ARTICLE:
* Start *

In gameplay, the Squire is also more Mana dependant. He has to have Mana to sustain Blood Rage before it drains, while he's tapping out his CSG's. Because of a nerf that the Squire was hit by, Blood Rage drains mana more rapidly then the Monk or Initiate's skills, and points into the skill only seem to increase the buff, and not affect its duration. What this means is that whatever damage you want to do has to happen in a very short amount of time.

Whether or not it's worth it is up to you.
CSG Squire -VS- Hawk Barbarian : The BOSSES
This is written assuming you're playing solo or with an uncoordinated group. A readily prepared boost Monk teamed with either the Squire or the Barbarian means you're generally going to be one-shotting every boss anyway, so this section becomes rather moot.

This isn't going to have any fancy writing, and this is not a boss-by-boss guide. This is an overview of how your character works in comparison to the boss you'll be up against. I've lumped together all versions of all the bosses present in the game, because I'm not going to go on a map-by-map basis for each boss.

The Original Campaign Bosses
The Demon Lords, the Goblin Mechs, and the Ancient Dragons all get turned to paste by the CSG, if they even live long enough for you to get close enough to do the CSG on them. These bosses do not have any immunity mechanics.

* End *

TASKS TO COMPLETE:
1. Answer these questions about the game guide:
(a) Which Squire skill drains mana faster than the Monk's or Initiate's skills?
(b) What kind of teammate, paired with the Squire or the Barbarian, means you will generally one-shot every boss?
(c) Which three groups of Original Campaign bosses does the game guide name?
2. Continue the game guide about the CSG Squire and the Hawk Barbarian from where it stops.
The entries after this game guide are separate material.

SUPPLIED INFORMATION:
* Start *

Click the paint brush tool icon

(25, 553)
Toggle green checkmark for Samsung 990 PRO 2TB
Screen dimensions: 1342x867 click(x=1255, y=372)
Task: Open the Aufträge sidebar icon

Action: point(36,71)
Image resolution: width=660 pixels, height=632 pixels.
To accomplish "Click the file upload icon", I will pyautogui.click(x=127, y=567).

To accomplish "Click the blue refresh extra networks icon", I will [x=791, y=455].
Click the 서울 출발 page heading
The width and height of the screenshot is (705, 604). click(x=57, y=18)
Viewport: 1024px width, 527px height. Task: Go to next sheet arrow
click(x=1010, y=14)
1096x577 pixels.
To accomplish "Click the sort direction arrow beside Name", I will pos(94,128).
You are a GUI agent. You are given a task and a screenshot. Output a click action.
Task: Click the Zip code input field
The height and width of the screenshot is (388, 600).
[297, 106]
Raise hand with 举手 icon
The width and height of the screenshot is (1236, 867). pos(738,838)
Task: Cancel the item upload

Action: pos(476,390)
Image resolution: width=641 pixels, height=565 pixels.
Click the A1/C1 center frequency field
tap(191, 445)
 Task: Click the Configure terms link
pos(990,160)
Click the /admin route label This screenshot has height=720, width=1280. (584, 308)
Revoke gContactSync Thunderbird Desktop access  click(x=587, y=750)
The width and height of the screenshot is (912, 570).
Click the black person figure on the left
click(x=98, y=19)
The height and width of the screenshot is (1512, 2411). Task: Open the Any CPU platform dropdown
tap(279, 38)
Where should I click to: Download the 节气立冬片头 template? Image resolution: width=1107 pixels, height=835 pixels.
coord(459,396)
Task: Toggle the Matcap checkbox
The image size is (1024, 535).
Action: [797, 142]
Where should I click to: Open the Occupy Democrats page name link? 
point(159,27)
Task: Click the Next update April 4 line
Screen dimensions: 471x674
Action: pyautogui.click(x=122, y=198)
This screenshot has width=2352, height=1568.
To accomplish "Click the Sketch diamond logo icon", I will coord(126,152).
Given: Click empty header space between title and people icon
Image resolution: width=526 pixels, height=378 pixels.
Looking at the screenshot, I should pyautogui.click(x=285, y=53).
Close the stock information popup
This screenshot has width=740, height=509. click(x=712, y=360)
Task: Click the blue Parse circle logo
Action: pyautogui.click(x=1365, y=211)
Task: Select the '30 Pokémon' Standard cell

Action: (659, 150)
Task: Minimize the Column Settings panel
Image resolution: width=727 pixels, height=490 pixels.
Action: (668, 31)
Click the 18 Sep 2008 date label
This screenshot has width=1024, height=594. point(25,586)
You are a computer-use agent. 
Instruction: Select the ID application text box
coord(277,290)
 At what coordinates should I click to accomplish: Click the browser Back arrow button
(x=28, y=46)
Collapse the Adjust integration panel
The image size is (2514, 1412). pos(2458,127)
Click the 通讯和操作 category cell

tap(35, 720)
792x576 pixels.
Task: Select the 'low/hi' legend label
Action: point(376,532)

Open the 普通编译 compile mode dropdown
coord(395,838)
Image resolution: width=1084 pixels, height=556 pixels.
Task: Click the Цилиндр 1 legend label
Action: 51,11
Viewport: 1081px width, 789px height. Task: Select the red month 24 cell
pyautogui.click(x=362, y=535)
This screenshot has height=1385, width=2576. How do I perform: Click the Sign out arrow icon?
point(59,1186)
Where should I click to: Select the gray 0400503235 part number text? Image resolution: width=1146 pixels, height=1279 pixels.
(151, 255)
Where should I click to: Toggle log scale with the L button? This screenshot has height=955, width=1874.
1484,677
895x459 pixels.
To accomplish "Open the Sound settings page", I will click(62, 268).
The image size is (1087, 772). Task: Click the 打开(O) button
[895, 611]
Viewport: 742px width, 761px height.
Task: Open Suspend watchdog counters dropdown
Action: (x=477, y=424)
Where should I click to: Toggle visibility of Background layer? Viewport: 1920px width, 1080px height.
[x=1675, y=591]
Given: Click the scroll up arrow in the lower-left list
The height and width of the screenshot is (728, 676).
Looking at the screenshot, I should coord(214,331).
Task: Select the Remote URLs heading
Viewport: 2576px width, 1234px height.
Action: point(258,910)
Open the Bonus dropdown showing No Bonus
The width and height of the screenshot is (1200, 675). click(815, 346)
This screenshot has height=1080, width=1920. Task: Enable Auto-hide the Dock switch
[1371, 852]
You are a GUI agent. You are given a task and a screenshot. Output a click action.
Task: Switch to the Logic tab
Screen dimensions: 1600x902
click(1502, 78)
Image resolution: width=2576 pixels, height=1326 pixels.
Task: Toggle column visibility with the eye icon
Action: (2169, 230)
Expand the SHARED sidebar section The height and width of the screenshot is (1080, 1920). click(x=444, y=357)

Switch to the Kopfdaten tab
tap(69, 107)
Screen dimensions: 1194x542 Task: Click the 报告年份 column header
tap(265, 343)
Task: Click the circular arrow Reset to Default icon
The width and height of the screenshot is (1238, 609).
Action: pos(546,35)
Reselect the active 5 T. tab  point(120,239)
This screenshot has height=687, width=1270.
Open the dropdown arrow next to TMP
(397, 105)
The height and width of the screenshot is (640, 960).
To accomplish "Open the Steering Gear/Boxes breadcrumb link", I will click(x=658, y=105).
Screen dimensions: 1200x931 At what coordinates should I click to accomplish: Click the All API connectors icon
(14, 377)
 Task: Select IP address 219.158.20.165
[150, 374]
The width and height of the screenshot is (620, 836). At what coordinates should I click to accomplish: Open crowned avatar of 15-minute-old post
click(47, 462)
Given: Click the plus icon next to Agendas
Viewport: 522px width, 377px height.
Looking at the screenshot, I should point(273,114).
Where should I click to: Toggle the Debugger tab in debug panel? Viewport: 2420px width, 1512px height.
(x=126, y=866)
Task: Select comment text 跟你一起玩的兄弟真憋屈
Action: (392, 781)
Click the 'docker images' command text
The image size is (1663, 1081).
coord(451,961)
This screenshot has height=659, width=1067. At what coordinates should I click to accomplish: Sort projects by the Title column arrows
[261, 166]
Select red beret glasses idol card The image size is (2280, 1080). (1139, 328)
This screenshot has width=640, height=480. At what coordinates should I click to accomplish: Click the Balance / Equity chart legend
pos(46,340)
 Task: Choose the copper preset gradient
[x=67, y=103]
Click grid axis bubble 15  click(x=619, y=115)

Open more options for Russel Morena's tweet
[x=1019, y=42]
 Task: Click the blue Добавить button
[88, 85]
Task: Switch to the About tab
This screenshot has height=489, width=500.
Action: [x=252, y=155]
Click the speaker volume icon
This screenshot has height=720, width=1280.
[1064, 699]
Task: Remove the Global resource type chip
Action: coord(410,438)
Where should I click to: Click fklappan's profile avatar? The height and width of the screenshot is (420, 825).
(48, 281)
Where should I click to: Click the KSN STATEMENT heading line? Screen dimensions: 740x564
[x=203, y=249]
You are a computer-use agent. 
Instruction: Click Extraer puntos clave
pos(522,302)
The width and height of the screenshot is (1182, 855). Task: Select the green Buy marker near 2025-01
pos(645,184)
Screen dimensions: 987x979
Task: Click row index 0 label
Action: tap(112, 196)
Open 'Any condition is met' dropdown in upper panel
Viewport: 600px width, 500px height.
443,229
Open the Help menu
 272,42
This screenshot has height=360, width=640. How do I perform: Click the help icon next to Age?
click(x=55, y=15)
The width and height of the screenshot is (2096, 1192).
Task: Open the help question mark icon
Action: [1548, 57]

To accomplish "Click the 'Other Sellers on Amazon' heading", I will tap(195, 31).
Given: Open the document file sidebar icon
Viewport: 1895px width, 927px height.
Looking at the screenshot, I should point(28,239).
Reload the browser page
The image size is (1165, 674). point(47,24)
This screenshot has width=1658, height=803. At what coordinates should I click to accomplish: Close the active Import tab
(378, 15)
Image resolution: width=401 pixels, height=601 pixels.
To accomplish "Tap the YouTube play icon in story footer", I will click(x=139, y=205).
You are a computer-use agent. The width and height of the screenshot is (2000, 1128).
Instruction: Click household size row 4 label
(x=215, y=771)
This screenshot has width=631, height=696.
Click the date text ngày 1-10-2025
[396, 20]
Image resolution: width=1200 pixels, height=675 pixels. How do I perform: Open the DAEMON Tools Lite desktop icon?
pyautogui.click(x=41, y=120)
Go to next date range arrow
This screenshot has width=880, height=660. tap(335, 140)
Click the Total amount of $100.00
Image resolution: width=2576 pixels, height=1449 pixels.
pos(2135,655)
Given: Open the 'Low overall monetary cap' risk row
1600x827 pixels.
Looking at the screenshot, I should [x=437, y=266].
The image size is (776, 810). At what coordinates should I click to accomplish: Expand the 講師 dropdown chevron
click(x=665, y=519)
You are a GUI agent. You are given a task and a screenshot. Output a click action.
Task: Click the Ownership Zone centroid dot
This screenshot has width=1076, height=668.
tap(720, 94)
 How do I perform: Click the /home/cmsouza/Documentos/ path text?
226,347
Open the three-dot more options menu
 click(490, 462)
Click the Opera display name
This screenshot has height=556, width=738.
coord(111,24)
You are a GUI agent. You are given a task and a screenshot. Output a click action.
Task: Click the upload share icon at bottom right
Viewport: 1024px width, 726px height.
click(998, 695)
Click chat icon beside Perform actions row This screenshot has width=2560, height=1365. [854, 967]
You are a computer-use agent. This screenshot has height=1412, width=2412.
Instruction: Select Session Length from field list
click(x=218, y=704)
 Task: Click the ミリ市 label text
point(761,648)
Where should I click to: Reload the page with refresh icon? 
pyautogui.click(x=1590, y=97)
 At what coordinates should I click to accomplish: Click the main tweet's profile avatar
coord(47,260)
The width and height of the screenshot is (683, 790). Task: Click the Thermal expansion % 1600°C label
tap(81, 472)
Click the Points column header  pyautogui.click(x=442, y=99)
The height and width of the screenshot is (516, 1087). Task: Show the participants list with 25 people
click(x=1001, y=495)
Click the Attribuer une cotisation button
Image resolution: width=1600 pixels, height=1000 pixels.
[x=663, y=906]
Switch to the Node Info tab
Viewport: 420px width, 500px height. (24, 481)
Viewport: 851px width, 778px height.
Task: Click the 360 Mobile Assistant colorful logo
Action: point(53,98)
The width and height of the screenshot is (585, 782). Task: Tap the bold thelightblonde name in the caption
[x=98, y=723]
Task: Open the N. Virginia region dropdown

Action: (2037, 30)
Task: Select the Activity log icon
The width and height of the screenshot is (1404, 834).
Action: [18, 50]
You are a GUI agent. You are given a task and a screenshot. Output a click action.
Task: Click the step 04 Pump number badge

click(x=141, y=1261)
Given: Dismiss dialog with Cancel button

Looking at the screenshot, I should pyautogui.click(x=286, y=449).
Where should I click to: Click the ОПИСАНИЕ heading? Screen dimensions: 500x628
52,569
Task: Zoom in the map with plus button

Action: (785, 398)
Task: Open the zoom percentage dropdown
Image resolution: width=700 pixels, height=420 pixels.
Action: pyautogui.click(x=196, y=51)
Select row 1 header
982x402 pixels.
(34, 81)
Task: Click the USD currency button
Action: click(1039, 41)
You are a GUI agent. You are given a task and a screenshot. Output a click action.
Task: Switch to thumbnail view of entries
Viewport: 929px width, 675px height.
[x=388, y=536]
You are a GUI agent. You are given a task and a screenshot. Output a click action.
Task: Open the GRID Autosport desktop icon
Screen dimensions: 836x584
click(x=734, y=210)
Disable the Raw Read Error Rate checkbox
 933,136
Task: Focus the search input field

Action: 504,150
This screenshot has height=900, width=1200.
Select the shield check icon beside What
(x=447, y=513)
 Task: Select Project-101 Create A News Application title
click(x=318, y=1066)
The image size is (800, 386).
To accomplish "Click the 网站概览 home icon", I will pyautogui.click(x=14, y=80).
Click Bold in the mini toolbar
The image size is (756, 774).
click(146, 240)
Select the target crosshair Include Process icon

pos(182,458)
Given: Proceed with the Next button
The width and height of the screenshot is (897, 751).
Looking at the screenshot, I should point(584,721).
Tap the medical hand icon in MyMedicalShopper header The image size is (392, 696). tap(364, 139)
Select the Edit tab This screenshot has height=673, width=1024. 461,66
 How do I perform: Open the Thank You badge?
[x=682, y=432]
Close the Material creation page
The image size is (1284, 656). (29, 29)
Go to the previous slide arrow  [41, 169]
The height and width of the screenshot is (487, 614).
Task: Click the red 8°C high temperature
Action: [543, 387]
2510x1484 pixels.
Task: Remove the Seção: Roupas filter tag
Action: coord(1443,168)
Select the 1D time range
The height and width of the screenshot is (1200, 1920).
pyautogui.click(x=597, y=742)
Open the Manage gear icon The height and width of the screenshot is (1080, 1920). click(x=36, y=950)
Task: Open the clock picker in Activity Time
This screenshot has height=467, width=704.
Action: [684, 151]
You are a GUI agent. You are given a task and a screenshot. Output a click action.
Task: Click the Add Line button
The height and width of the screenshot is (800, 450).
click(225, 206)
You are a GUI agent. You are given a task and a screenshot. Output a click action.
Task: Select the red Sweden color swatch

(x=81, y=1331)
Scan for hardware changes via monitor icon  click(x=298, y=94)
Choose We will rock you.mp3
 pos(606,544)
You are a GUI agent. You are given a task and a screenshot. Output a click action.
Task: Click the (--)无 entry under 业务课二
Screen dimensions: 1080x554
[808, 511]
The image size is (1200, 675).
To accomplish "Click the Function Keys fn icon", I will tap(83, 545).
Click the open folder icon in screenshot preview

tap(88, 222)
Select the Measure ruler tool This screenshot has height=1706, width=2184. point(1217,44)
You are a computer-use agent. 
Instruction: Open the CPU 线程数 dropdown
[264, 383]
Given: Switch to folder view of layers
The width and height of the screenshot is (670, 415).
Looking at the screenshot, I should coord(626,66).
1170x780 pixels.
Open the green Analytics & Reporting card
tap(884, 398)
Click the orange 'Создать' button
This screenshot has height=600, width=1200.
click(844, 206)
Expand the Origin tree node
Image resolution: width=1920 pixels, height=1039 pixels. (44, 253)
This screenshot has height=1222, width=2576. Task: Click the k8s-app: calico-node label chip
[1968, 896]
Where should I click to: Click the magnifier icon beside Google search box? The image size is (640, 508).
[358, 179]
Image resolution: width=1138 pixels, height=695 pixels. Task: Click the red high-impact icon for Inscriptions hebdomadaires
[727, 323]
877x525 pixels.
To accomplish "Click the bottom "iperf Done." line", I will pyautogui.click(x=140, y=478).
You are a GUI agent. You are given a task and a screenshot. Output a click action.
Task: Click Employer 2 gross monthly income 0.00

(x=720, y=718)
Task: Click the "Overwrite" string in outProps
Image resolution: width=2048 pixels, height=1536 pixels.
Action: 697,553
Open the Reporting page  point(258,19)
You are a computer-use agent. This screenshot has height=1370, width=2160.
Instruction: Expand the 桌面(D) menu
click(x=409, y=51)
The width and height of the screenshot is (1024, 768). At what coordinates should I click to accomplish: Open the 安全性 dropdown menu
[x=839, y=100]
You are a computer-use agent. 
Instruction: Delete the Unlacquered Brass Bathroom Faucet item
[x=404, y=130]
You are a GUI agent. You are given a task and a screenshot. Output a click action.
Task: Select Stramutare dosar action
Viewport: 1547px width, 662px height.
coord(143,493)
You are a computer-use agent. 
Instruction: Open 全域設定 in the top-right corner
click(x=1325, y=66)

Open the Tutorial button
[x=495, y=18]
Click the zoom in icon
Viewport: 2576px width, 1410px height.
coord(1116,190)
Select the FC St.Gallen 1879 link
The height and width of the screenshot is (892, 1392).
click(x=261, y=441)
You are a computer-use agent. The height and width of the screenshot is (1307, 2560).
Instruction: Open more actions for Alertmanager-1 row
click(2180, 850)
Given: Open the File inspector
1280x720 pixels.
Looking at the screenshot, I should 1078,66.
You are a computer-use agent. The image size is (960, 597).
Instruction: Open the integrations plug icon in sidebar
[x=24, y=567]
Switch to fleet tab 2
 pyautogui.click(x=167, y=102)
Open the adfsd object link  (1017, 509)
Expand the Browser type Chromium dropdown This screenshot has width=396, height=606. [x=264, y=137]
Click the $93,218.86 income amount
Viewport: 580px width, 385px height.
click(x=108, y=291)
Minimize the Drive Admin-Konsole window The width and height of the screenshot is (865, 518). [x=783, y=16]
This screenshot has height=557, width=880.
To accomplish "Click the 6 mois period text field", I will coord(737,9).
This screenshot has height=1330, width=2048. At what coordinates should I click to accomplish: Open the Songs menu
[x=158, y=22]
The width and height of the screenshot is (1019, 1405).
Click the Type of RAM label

* End *

ANSWERS TO EACH TASK:
1.
(a) Blood Rage.
(b) A readily prepared boost Monk.
(c) The Demon Lords, the Goblin Mechs, and the Ancient Dragons.

2.
You do have to bring the Dragon down, but he does not ever turn invincible to you when you do hit him with a CSG. He flies away after a certain amount of time or damage, but you ought to be able to kill him before he gets too far gone. Three points to the Squire.

The Spider Queen
Once you get to the Eternia Shards bosses, you start seeing a really odd puzzle factor with the bosses. The least offensive is the Spider Queen who is resistant to damage, but not immune, and "solving her puzzle" (re: killing her tiny summoned spiders) means she falls on her face for a bit and is open to more damage from the front.

The CSG shines here, not only because because of the better damage, but also because of the shorter cooldowns between CSGs (one second cooldown) you can do over the Hawk Stance (three second cooldown). Point goes to the Squire.

The Genie King
The Genie King is simulataneously very interesting and pretty annoying. Simply put, the Barbarian wins out when you want to quickly kill the Genie King. Hawk Stance may be weaker than the CSG, but remember, the Hawk Stance hits twice in one frame. If you CSG the Genie King, one hit'll get through, but the other will not. Point goes to Barbarian.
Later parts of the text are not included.